It has been an incredibly difficult few days for the whole of England cricket which reached its lowest point on Sunday afternoon when Michael Vaughan sat in front of a packed press conference and announced he was standing down as England's Test match captain. He was clearly emotional, but as usual he handled this last situation as he has handled more or less everything over the last five years, with great dignity and composure.
His record speaks for itself and he will now go down in the books as England's most successful England Test captain. Along with Duncan Fletcher at his side, the team had a spectacular crusade through 2004-05 culminating in the Ashes triumph that almost brought the country to a stand still and brought cricket not just back on to the back pages, but also the front pages of our national press.
Michael is universally respected by not just his own players, but also those that he has played against. His relationship with our own press core has also been an excellent one over the years with glowing tributes being written about him over the last 24 hours or so which sums up that Michael has been a fantastic leader of our national team and from this angle he will be sorely missed. I am very confident that given a short break now he will rediscover all his energies and he will rediscover some of his best form as a batsmen and over the next two or three years will play a prominent part in England's Test match batting line up.
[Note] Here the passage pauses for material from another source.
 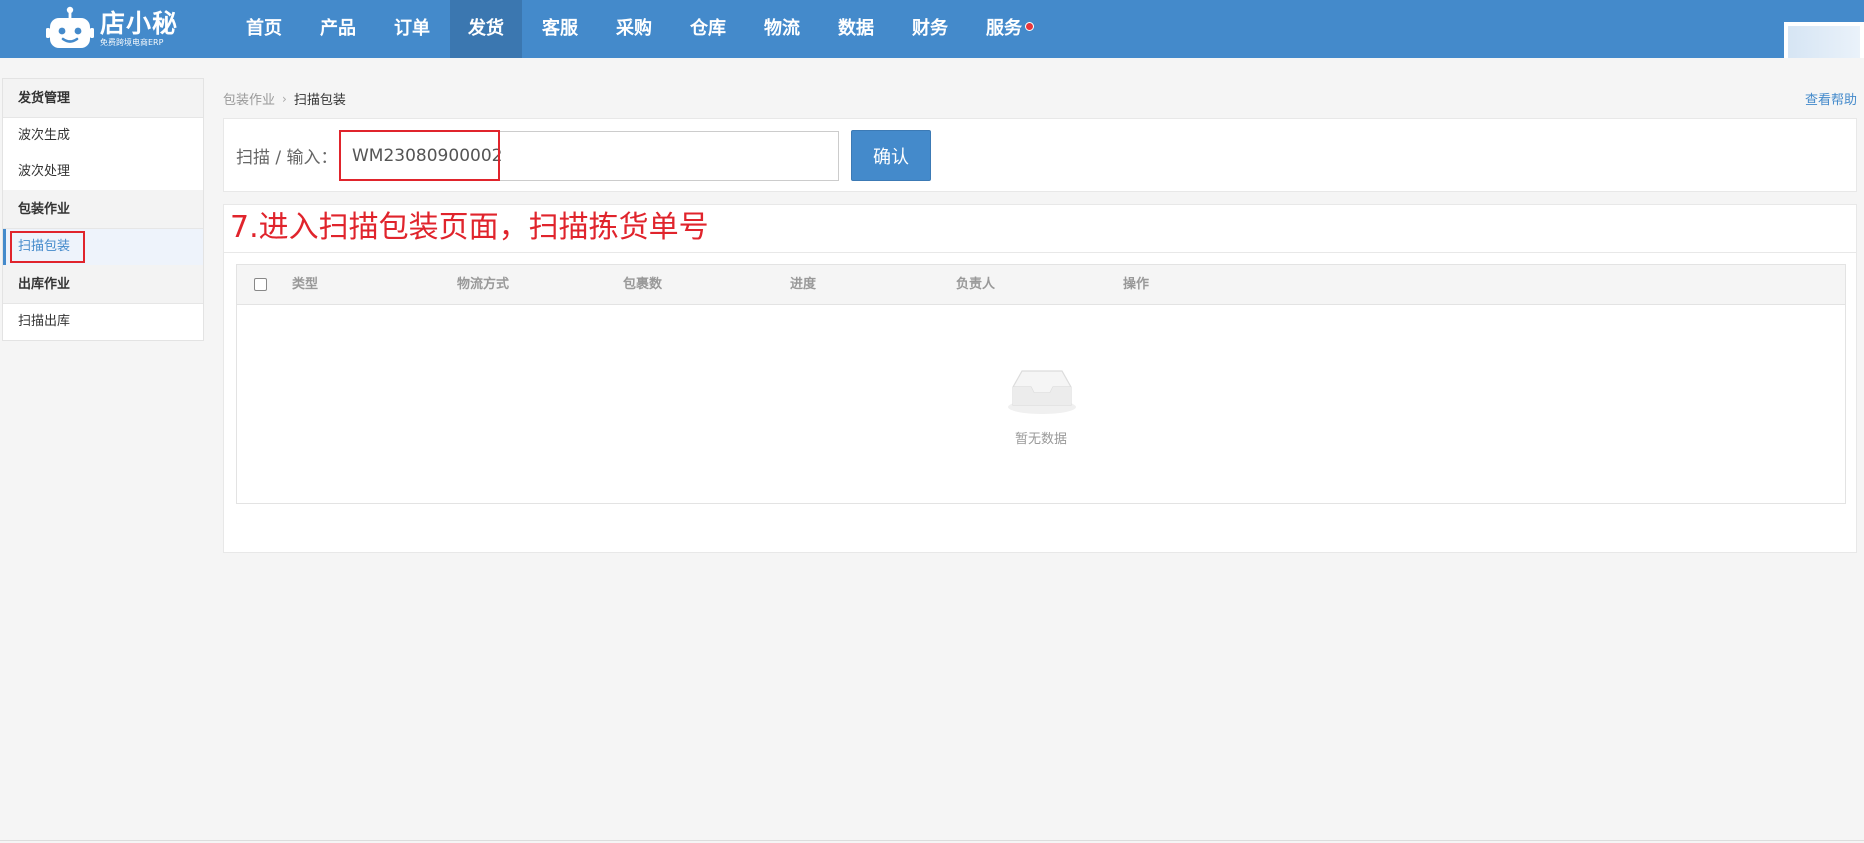 I want to click on brand-logo: 店小秘 免费跨境电商ERP, so click(x=112, y=29).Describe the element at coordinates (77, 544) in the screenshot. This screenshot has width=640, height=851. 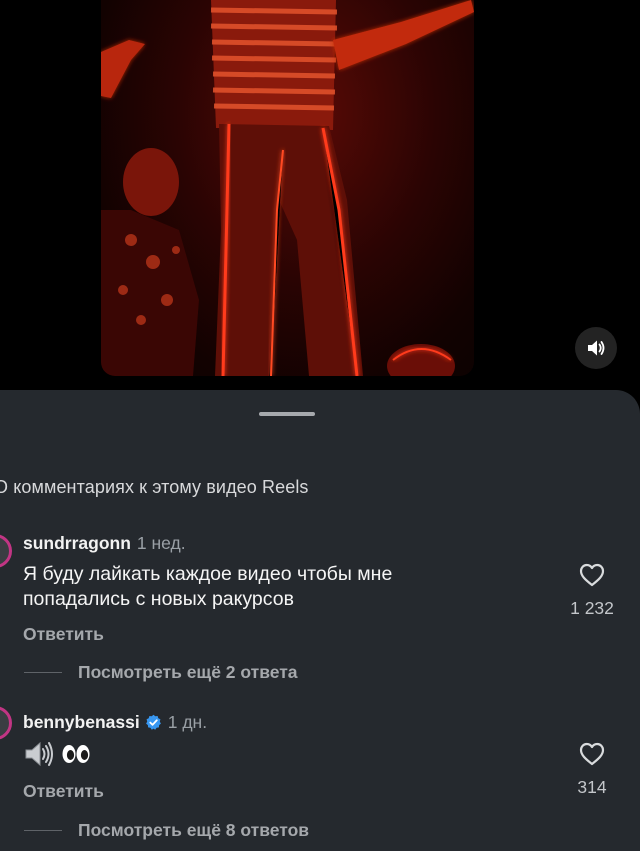
I see `comment-username: sundrragonn` at that location. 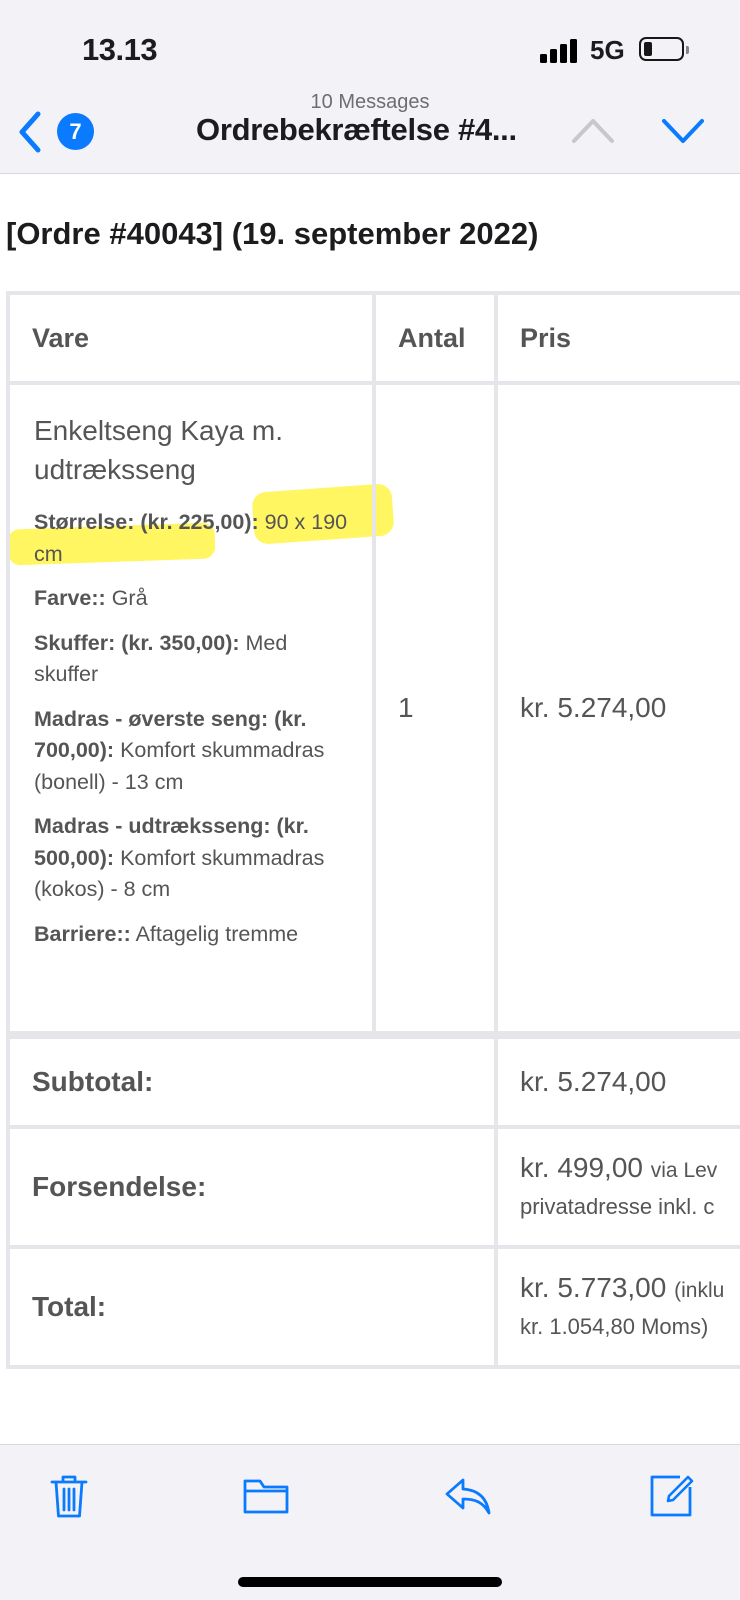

This weekend also saw Paul Collingwood stand down as the One Day captain and although he had not been in the job as long as Michael, I thought he was doing a pretty good job. When these things happen a new dawn invariably arrives, that is Kevin Pietersen as captain of all three England teams and Peter Moores as Head Coach and I wish KP a long and successful stand as the nation's cricket captain. Let's hope that in 14 months time he has brought that little urn back to England.